── Ausgewählter Textauszug

Wahlwiederholung in Berlin Der zweite Anlauf klappt

Berlin · Alle Augen richteten sich am Sonntag auf Berlin. Nach der Pannen-Wahl im September 2021 wurden die Bürger und Bürgerinnen erneut zur Urne gebeten. Warum eine Mülltonne für Aufsehen sorgte.

Eine schwarze Mülltonne steht im Wahllokal 505. „Wahlurne“ steht in großen Druckbuchstaben darauf geschrieben. „Dieses Mal kann man die Stimme also direkt wegwerfen“, scherzen einige Bürger und Bürgerinnen in Berlin Friedrichshain. Die meisten nehmen es mit Humor. Ein befremdliches Gefühl bleibt jedoch. Wird es wieder eine Wahl für die Tonne? Oder bleiben die Pannen dieses Mal aus? Gespannt blicken die Menschen in die Hauptstadt, wo zum zweiten Mal in weniger als anderthalb Jahren gewählt wird. Nachdem das Berliner Verfassungsgericht die vergangene Wahl für ungültig erklärt hat, mussten die Berliner und Berlinerinnen am 12. Februar erneut über die Abgeordneten und Vertreter ihrer Bezirke abstimmen.

Damit die Wahl dieses Mal gelingt, wurden im Vorfeld einige Vorkehrungen getroffen, wie Wahlvorsteher Stefan Lemburg berichtet. In den Wahllokalen in Berlin Mitte stehen anstatt zwei oder drei gleich fünf Wahlkabinen zur Verfügung, jeweils zehn Wahlhelfer überwachen den Ablauf und helfen bei Problemen. Jede Stunde wird kontrolliert, wie viele Menschen vor dem Lokal warten. Während sich vor dem nahe gelegenen Naturkundemuseum jedoch lange Schlangen bilden, bleiben diese vor den Wahllokalen in Berlin bei dieser Wahl aus.

Insgesamt 1437 Menschen seien in Lemburgs Bezirk wahlberechtigt, 554 hätten ihre Unterlagen bereits vor dem Wahltag erhalten. Bleiben noch 883 Bürger und Bürgerinnen, die am Sonntag bis 18 Uhr wählen können. Bis 14 Uhr haben im Wahllokal in der Hannoverschen Straße jedoch lediglich 312 Menschen ihr Stimme abgegeben. Auch in den anderen Bezirken zeichnet sich eine geringere Wahlbeteiligung ab. Wahlberechtigt zur Abgeordnetenhauswahl waren etwa 2,4 Millionen Menschen. Die Wahlbeteiligung lag laut den Prognosen bei 63,5 bis 65 Prozent. 2021 waren es 75,4 Prozent, doch wurde in dem Jahr gleichzeitig auch der Bundestag gewählt. Über die Gründe lässt sich spekulieren. Viele Berlinerinnen und Berliner könnten nach der Pannen-Wahl 2021 frustriert und wenig motiviert sein, ihre Stimme abzugeben. Andere könnte das noch ausstehende Urteil des Bundesverfassungsgerichts verunsichern.

────
── Quellenmaterial

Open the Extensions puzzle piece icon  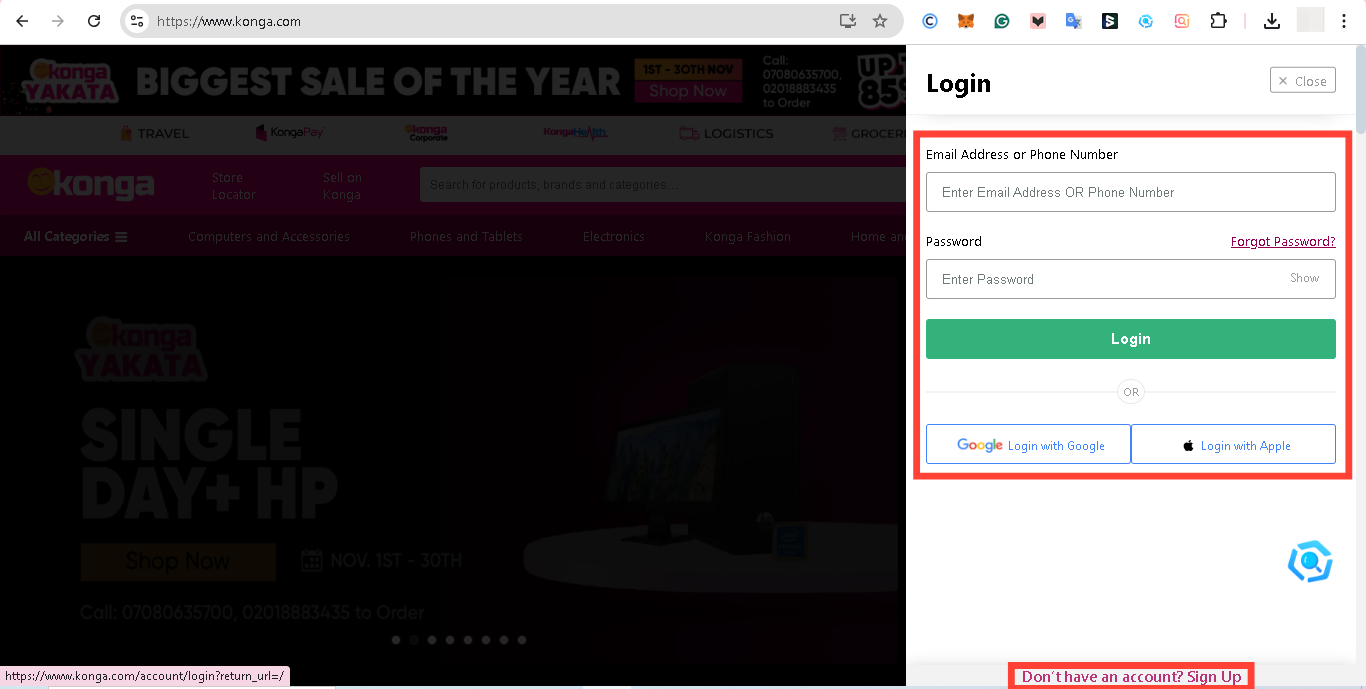1218,21
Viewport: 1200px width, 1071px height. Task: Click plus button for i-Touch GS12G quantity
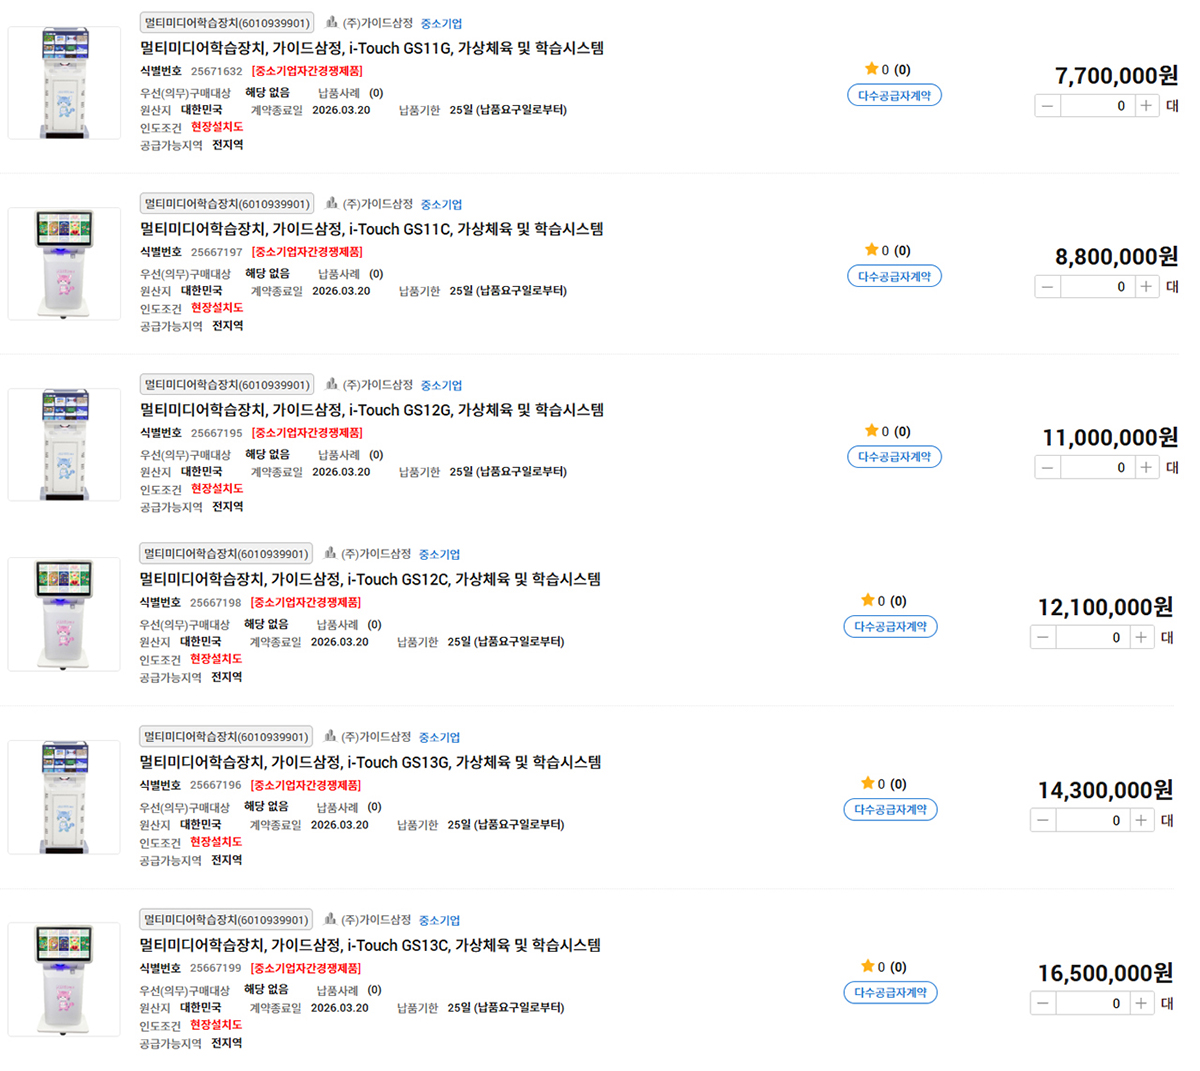tap(1146, 468)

────

Aufgabenstellung A >>
Beantworte anhand des Artikels zur Berliner Wahlwiederholung diese Fragen:
(i) Was steht auf der schwarzen Mülltonne im Wahllokal 505?
(ii) Wie viele Wahlkabinen gibt es in den Wahllokalen in Berlin Mitte?
(iii) Wie viele Menschen hatten bis 14 Uhr im Wahllokal in der Hannoverschen Straße ihre Stimme abgegeben?
Aufgabenstellung B >> Gib den Abschnitt des Artikels zur Berliner Wahlwiederholung von „Insgesamt 1437 Menschen“ bis einschließlich „des Bundesverfassungsgerichts verunsichern.“ wieder und tausche dabei „Hannoverschen Straße“ gegen „Chausseestraße“ aus.
Aufgabenstellung C >>
Stimmen diese Aussagen mit dem Artikel zur Berliner Wahlwiederholung überein?
(i) Das Berliner Verfassungsgericht hat die vergangene Wahl für ungültig erklärt.
(ii) Vor den Wahllokalen bildeten sich bei dieser Wahl lange Schlangen.
(iii) 2021 lag die Wahlbeteiligung bei 75,4 Prozent.

Lösung A >>
(i) „Wahlurne“
(ii) Fünf
(iii) 312

Lösung B >>
Insgesamt 1437 Menschen seien in Lemburgs Bezirk wahlberechtigt, 554 hätten ihre Unterlagen bereits vor dem Wahltag erhalten. Bleiben noch 883 Bürger und Bürgerinnen, die am Sonntag bis 18 Uhr wählen können. Bis 14 Uhr haben im Wahllokal in der Chausseestraße jedoch lediglich 312 Menschen ihr Stimme abgegeben. Auch in den anderen Bezirken zeichnet sich eine geringere Wahlbeteiligung ab. Wahlberechtigt zur Abgeordnetenhauswahl waren etwa 2,4 Millionen Menschen. Die Wahlbeteiligung lag laut den Prognosen bei 63,5 bis 65 Prozent. 2021 waren es 75,4 Prozent, doch wurde in dem Jahr gleichzeitig auch der Bundestag gewählt. Über die Gründe lässt sich spekulieren. Viele Berlinerinnen und Berliner könnten nach der Pannen-Wahl 2021 frustriert und wenig motiviert sein, ihre Stimme abzugeben. Andere könnte das noch ausstehende Urteil des Bundesverfassungsgerichts verunsichern.

Lösung C >>
(i) Ja: „Nachdem das Berliner Verfassungsgericht die vergangene Wahl für ungültig erklärt hat“
(ii) Nein: „bleiben diese vor den Wahllokalen in Berlin bei dieser Wahl aus“
(iii) Ja: „2021 waren es 75,4 Prozent“